Her lips twitched. “Thanks for the movie poster highlights, but . . .” She pointed.
He studied the quiescent
reven
. “Does it hurt?”
She shook her head. “Maybe a little. Before. But I wasn’t really paying attention, since . . . Anyway, it doesn’t hurt now. Should it? Would that mean bad things? Or good?”
He remembered his own agony, heard the note of hope in her voice. “I don’t think pain is indicative either way. I just wondered how you felt.”
“Oh. Fine. No sudden urges to desecrate holy sites or spin my head around three-sixty.” She nibbled at her red lip. “Actually—who would’ve guessed?—this
is
more awkward than typical mornings-after. Since you’re not
surreptitiously groping around for your monster axe, I take it my demon is one of the reformed, and you’re not going to kill me.”
At the reminder of the grim promise between them, he rolled to the side. If the talyan pairing hinted at in the old text was always born from this threat of execution, no wonder the bond had been broken. “Not reformed. Repentant. And I’m not entirely certain.”
She watched him warily as he gathered his boxers. “Not certain?”
“The pattern isn’t djinn. But it’s far more complex than any I’ve seen.” He invited her inspection by holding out his hand. The bold lines on his skin were hardly simplistic, but they couldn’t match the fractal patterning that spun out asymmetrically from the small of her back over her hips to wrap her upper thighs.

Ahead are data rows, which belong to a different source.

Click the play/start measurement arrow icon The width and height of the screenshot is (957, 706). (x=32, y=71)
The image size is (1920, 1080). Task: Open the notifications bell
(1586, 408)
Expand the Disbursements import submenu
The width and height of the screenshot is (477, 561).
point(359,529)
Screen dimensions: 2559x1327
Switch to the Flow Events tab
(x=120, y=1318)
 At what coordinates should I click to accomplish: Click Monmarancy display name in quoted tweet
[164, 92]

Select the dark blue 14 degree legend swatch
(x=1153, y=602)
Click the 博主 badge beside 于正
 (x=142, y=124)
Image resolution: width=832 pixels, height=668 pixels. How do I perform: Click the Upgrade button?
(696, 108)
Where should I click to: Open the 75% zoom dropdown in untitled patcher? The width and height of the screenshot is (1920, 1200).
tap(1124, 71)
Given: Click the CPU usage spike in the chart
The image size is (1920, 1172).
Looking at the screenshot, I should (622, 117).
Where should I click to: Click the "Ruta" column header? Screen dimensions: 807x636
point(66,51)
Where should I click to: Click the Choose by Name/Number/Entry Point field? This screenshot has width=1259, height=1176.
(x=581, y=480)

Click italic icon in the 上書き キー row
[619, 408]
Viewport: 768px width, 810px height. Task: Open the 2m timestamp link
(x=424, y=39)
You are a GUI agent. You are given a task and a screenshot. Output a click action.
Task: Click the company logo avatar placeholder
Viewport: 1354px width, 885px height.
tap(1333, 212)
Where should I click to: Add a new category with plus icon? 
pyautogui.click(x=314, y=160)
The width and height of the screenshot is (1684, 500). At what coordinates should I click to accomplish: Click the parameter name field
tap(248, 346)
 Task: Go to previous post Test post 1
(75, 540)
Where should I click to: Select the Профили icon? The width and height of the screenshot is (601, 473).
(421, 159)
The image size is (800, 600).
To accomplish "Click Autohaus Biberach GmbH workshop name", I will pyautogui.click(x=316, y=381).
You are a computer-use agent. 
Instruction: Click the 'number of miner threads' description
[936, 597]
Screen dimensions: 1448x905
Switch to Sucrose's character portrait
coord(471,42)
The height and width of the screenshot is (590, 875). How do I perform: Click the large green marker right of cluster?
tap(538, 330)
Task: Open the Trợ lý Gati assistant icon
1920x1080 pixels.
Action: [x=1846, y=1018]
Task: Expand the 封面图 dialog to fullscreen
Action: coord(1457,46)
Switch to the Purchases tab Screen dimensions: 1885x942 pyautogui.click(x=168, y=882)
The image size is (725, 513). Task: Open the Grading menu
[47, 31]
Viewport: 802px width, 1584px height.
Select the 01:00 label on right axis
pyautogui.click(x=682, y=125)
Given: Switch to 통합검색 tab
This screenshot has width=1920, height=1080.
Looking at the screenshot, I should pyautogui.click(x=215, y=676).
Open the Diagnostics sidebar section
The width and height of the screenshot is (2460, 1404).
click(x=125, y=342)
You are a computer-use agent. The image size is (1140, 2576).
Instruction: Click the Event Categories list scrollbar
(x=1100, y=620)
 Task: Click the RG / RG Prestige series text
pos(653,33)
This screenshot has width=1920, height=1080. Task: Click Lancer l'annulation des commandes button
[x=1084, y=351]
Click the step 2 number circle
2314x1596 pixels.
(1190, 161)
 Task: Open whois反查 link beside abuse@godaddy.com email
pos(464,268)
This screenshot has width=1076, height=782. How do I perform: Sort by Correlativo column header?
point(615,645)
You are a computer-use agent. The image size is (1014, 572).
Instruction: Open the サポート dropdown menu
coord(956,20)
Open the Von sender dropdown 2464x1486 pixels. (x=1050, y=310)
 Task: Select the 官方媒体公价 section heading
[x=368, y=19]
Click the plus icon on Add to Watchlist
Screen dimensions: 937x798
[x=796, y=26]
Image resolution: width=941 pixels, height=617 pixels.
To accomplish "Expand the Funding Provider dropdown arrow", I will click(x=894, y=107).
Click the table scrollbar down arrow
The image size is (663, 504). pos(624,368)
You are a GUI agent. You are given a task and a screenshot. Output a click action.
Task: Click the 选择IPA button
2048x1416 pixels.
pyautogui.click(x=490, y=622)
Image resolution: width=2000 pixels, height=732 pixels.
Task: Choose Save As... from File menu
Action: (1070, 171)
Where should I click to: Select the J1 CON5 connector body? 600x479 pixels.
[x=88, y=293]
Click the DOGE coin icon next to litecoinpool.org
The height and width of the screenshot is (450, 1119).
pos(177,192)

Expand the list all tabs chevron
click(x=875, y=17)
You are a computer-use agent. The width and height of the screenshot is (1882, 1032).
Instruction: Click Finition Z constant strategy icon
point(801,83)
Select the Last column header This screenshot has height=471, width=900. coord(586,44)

He wondered how intimately those delicate lines traced upward.
Before the thought showed up on his face, or other parts of him, he hastily added, “We’ll compare your mark to others on record, but guessing by the convoluted patterning, your demon is enigma-class.” That would explain her ability to confound him from the moment they’d met on the bridge with an unbound demon trailing behind her. “Enigma-class demons spawned the stories of riddlers like the Greek sphinx, who threatened to decimate a city if its question wasn’t answered.”